Similarly, gradient in y direction or gy is the difference of pixel values above this highlighted pixel to the pixel value below. So, this is 64 minus 50. 56 equal to 8. This is our gy. Now to calculate the total gradient magnitude and orientation from these gx and gy gradient components, we would use Pythagoras theorem.
Yes, the one we studied in school. So the total gradient magnitude is the root sum of squares of gx and gy which is 13.6. Similarly, orientation is the inverse tangent of gy by gx which is 36 degrees. Similarly, Hogg algorithm would compute gradients and orientation for all these pixels of this selected 4x4 cell.
For the image edge pixels, Hogg uses a technique called padding. Please refer to the link in the description part of this video to know more on padding. Next up, let's try to plot these gradient and orientation values on a histogram. Gradient and orientation values for our highlighted pixel are 13.6 and 36 degrees respectively.
We already know that this orientation value may vary between 0 to 180 degrees. For the histogram, HOG prepares bins of 20 degrees each. So there are nine bins in total.
Next up, Hogg would start inserting gradient magnitude values as per the pixel orientation into these nine bins. For our Highlighted pixel orientation is 36 degrees which is closer to 40. So the major contribution of gradient magnitude would go to 40 degree bin and the minority would go to 20 degree bin. We use angle weights to do it. Simply put 16 by 20 is the weight that is assigned to the 40 degree bin which is the major chunk of gradient magnitude and 4 by 20 is the weight assigned to the 20 degree bin which is minor. Similarly, all other gradient values are added to this histogram based on their pixel orientations for the selected cell.
Towards the end, we get a 1 by 9 feature matrix for this cell. Then, Hogg would compute such 1 by 9 feature matrices for the remaining cells. Once done, next step is normalization. Localized gradients of image are sensitive to overall lighting.
We can partly reduce this variation by normalizing the gradients.
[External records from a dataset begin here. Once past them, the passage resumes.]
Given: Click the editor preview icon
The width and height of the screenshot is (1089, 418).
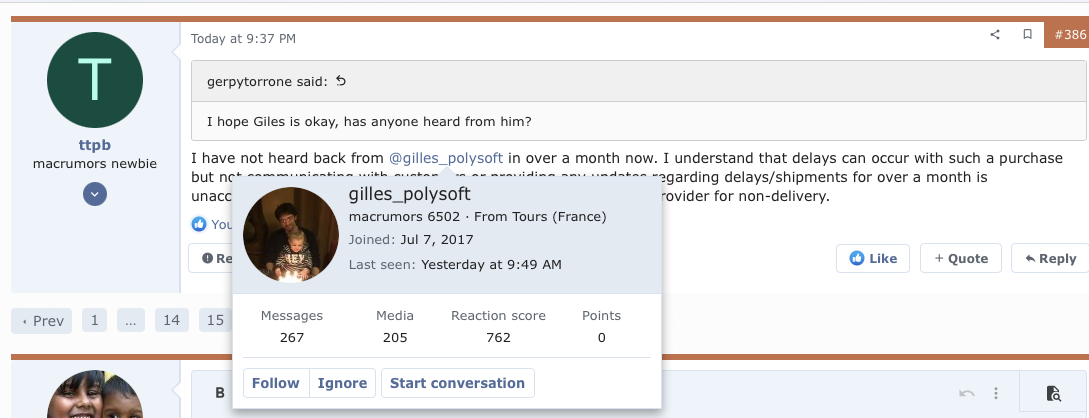Looking at the screenshot, I should (1053, 394).
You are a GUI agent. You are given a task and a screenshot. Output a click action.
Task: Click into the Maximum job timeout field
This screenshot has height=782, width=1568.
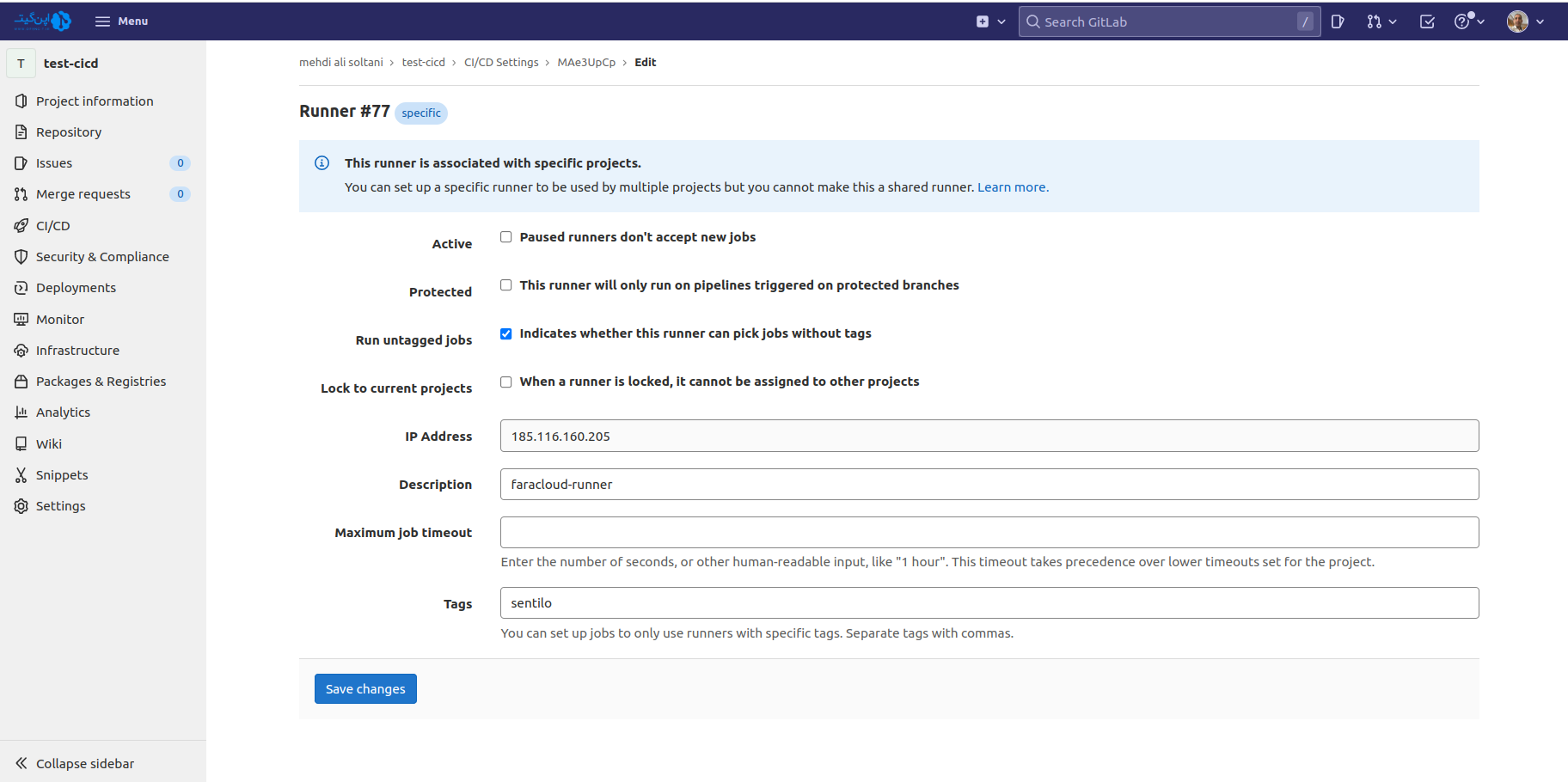tap(989, 533)
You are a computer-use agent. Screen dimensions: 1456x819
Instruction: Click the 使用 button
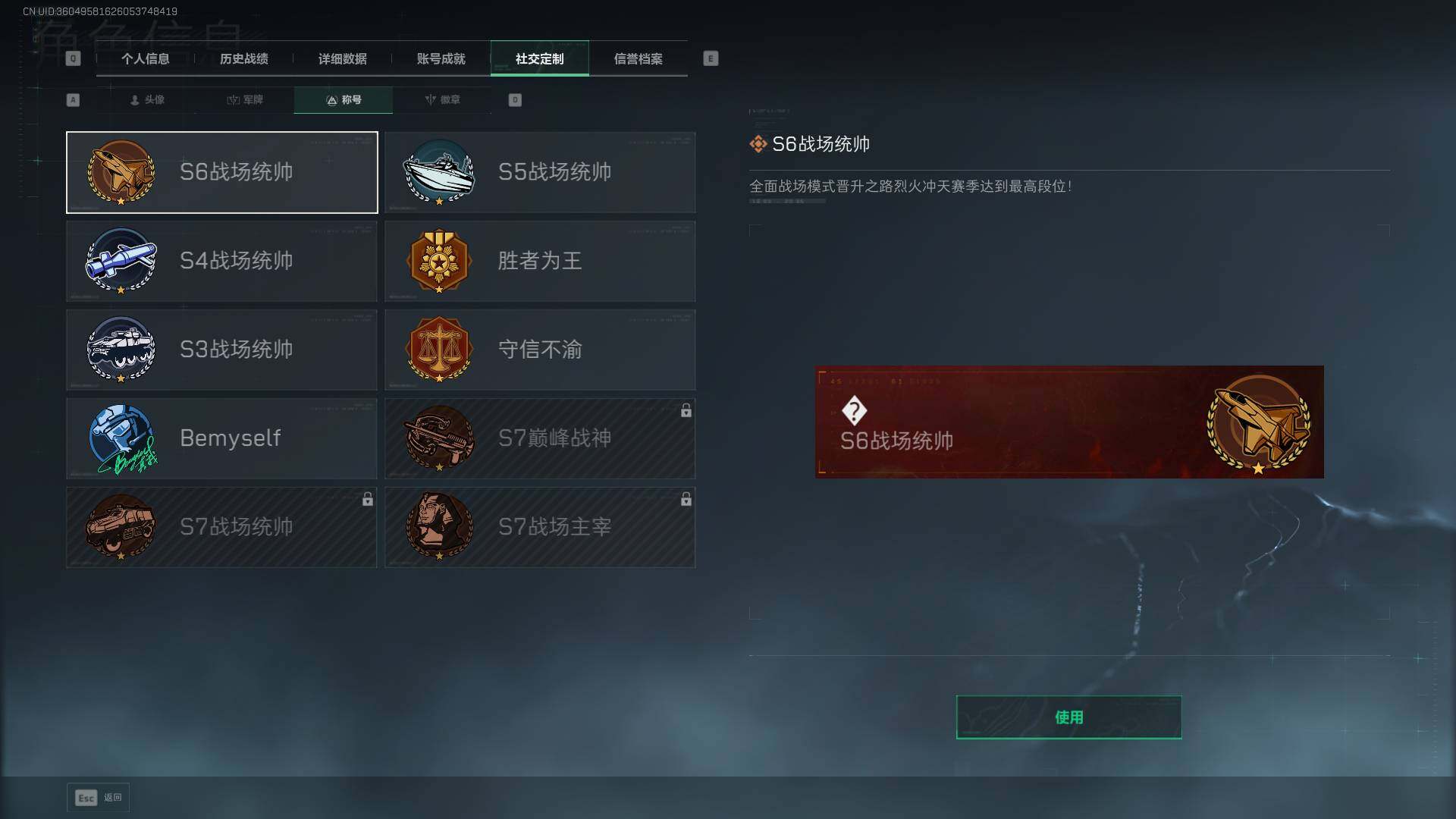pos(1068,717)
For this, we make groups of cells known as blocks. Here, we have grouped 4 cells into each block.
Hence, we have a total of 7 blocks along the width and 15 blocks along the height when we shift this block one cell at a time like this. Alright, for a cell, Hogg previously prepared Feature matrices of 1 by 9 each. Typically a normalized matrix for a block would have cell features appended horizontally. So for a block a normalized matrix would be 1 by 36. Now to get a normalized vector for this block we need to compute this k which is the root sum of squares of all 36 block features.
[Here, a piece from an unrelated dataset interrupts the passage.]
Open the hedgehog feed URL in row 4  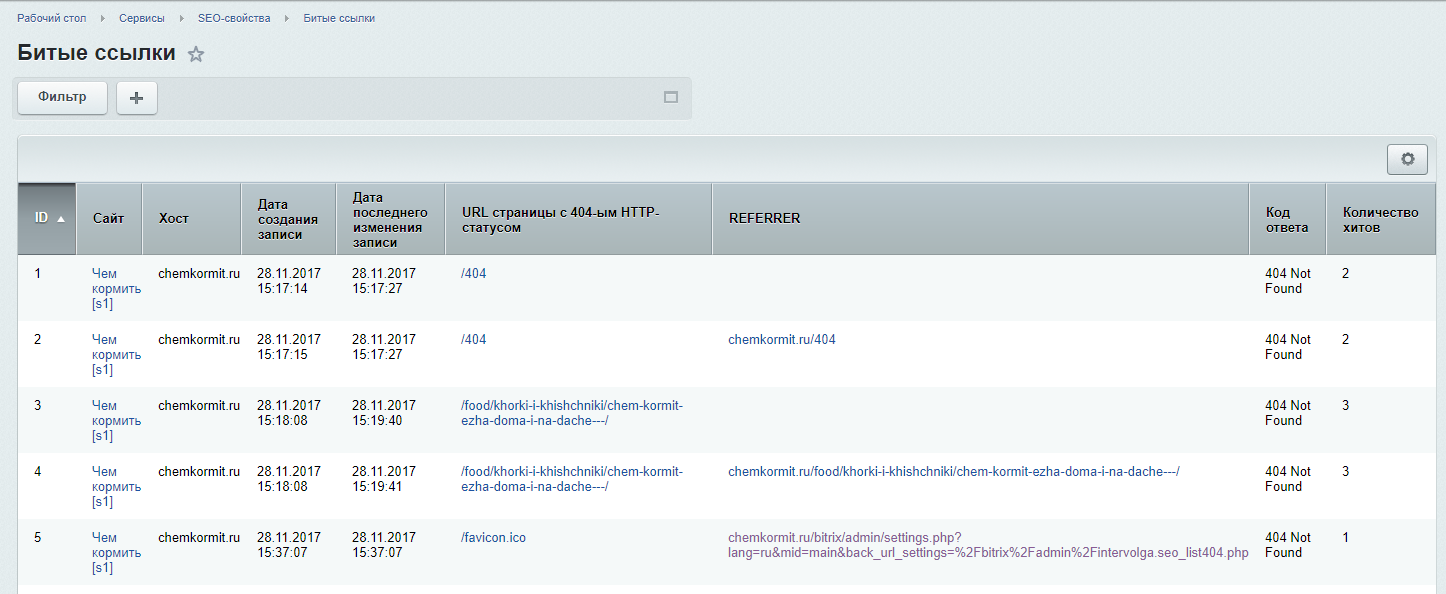tap(571, 479)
Then we divide all features with this computed k to finally reach out to normalized vector for this highlighted first block. Similar way, Hogg would compute normalized feature vectors for all 105 blocks by moving this block one cell at a time, both along the image width and height. Once done, Hogg appends the 36 features from all 105 block normalized vectors horizontally, giving us a 1 by 3780 dimensional image descriptor. We could validate this number during the coding part.
Well, this completes intuition on hog feature descriptor. By the way, 3780 are a lot of features which would make our model building part computationally very expensive and might lead to overfitting as well. So, we need to reduce these dimensions for which we would use a popular dimensionality reduction technique called PCA.